(EXERCISE OBJECTIVE):
Go through the data below and copy each line where the word "panel" occurs.

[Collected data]
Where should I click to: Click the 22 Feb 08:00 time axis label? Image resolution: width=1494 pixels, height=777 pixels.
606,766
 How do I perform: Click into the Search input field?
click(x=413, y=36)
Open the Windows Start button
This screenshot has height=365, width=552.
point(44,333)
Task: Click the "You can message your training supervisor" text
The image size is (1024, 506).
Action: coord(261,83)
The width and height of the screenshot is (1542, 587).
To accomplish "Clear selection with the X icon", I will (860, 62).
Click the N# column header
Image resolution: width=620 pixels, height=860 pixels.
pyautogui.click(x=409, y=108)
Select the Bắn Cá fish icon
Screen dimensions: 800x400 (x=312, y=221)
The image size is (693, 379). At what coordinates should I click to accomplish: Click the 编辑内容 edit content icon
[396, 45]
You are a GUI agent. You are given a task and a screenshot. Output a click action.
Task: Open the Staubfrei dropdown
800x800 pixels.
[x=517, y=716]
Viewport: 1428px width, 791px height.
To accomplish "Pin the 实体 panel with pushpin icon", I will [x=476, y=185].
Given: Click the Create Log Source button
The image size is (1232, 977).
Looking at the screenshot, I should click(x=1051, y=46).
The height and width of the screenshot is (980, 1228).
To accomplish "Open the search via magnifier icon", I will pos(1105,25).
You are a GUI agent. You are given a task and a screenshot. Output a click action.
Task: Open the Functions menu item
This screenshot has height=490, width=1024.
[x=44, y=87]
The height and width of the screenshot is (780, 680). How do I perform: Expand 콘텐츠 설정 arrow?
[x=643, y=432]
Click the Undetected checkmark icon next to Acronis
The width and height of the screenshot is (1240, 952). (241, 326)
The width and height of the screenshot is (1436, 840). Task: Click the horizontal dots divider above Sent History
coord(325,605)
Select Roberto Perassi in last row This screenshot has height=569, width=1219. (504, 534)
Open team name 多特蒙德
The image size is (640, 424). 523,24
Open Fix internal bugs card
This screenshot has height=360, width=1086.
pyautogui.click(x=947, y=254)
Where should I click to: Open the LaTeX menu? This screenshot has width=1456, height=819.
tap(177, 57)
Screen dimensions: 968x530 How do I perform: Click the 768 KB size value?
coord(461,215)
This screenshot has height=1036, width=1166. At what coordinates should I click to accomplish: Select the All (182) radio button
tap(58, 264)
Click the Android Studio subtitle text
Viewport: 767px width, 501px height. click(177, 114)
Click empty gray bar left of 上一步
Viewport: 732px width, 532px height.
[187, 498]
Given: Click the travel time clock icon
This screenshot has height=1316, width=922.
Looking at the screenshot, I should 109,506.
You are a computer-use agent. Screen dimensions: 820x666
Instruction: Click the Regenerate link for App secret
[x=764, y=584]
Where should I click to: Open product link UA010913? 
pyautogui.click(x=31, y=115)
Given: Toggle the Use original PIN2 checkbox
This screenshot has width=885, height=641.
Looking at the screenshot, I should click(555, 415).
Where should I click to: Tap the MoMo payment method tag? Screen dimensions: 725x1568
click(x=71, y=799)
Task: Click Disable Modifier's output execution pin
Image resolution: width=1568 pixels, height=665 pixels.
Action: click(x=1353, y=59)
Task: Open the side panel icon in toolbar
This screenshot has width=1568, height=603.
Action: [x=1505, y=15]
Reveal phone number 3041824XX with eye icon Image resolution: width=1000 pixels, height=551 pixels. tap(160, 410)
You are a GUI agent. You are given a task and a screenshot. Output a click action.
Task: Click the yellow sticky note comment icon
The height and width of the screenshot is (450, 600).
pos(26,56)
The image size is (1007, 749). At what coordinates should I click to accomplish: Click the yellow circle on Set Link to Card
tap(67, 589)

(ANSWER SPACE):
To accomplish "Pin the 实体 panel with pushpin icon", I will [x=476, y=185].
Task: Open the side panel icon in toolbar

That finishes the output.